Being okay with feeling uncomfortable.

Why we should learn to embrace the uncomfortable in VR.

Uncomfortable things happen in the real world all the time.

We bump into people. We spill things.

We get misheard.

We break up, we fall down.

We get upset, we stress out.

Uncomfortable things happen in virtual reality all the time.

The technical glitches are horrifying. Being trapped between worlds or caught up in the graphics is like being stuck inside a website that’s frozen on you. Only it’s 3D and you can’t escape for an excruciating minute or two.

Sometimes your controllers don’t move with you, momentarily feeling like you don’t have hands because the movement you are doing in the physical world doesn’t connect with what you are seeing in the virtual world.

On the outside, you don’t have control over who touches the sensors. If someone walks into the sensor, your whole world shakes and you feel a little dizzy.

These are just some of the things.

There’s the social experiences that are somewhat experiments in social behaviour. In these social virtual worlds, it feels like everyone is learning how to interact for the first time.

Then there’s the actual content that people have created for you to experience, and in these immersive worlds come situations that can also be uncomfortable.

A few weeks ago, I spoke with the director of a VR narrative short who asked me about the ending of the film and whether it was too long.

At the end of this particular film, you find yourself in a crime scene where you happen to be in the wrong place at the wrong time. Somebody turns to you and tells you to run away before you get caught.

It’s uncomfortable for many reasons. First, there’s no way that you can actually leave the space. No way to teleport, exit out the door. You just have to stand there and feel the excruciating pain of not being able to move until the scene ends, like a dream where you’re trying to run away and your feet are glued to the ground.

You also can’t react to the character that looks you in the eye and tells you to run away, you just stand there thinking ‘I dunno, man. Sorry. No can do.’

When the director asked me if we should cut the scene short because it was uncomfortable for other people, I was wondering whether people were just uncomfortable with feeling uncomfortable in VR, and whether that was actually somewhat revealing of ourselves.

Why would we change the way we experience new realities when it’s part of the human condition to feel everything?

Being uncomfortable is okay. It teaches us about who we are, how we react to situations, and challenges why we feel that way.

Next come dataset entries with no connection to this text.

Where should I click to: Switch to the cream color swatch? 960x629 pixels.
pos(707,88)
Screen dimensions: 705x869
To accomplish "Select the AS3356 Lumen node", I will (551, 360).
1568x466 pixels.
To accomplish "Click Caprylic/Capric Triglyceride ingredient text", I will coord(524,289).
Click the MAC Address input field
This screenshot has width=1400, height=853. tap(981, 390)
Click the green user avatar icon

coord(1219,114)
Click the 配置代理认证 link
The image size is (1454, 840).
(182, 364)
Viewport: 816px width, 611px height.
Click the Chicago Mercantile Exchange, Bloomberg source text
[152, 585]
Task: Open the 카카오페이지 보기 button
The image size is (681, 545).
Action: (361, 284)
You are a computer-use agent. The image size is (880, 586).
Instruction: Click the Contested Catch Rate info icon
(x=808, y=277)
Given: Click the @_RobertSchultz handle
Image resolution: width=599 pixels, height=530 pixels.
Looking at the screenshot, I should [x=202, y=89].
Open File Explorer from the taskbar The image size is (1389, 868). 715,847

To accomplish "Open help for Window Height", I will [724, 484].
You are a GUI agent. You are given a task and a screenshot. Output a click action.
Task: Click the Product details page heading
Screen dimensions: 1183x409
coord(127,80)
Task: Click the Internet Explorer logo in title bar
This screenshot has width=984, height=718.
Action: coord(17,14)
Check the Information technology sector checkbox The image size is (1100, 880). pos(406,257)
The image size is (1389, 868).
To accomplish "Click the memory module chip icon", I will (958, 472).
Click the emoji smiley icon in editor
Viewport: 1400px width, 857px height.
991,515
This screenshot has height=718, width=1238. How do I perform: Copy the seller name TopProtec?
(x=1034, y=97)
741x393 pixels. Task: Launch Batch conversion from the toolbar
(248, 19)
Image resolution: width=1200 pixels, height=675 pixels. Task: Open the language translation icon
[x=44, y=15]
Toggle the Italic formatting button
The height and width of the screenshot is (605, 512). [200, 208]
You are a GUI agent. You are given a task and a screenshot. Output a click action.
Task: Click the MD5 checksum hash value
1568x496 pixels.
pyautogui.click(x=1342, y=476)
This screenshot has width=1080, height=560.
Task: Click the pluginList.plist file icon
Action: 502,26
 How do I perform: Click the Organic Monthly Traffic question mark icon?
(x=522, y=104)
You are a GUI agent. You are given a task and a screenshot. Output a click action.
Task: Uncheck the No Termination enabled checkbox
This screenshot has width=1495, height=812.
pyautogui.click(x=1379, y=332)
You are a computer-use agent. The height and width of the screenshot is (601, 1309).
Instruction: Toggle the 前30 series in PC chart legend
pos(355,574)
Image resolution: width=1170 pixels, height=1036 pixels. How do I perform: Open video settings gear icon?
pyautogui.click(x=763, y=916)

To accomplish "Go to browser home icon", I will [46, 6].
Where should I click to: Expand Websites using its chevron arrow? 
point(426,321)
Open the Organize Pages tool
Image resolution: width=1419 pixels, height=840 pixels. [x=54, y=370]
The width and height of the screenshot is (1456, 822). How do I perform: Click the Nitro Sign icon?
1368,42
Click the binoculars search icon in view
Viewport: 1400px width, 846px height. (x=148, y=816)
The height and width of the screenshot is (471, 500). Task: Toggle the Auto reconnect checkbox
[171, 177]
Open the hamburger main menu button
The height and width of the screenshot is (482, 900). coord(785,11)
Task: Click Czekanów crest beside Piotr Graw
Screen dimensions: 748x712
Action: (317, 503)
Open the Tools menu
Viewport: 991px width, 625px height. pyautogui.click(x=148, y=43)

I don’t people should view VR as this forever magical / glowing / positive place where everything is awesome. We should create awesome experiences without having to cater for expectations that everything will make us feel good all the time.

I personally love the experiences that push us to feel different things. Fear, worry, shock, confusion, loneliness, trepidation...they are part of what makes us human. It makes you appreciate the power of this medium and what it can evoke in you, sometimes simultaneously with joy, awe and wonder.

So I said, leave it. Make them feel uncomfortable.

Don’t we remember emotionally charged events better than boring ones?

And don’t we want to create memorable experiences?

Embrace the uncomfortable. Learn what makes people tick, what pushes them, how far they can go. Experiment with reaction and expectation.

Make them feel many things, but don’t avoid the uncomfortable. Embrace it.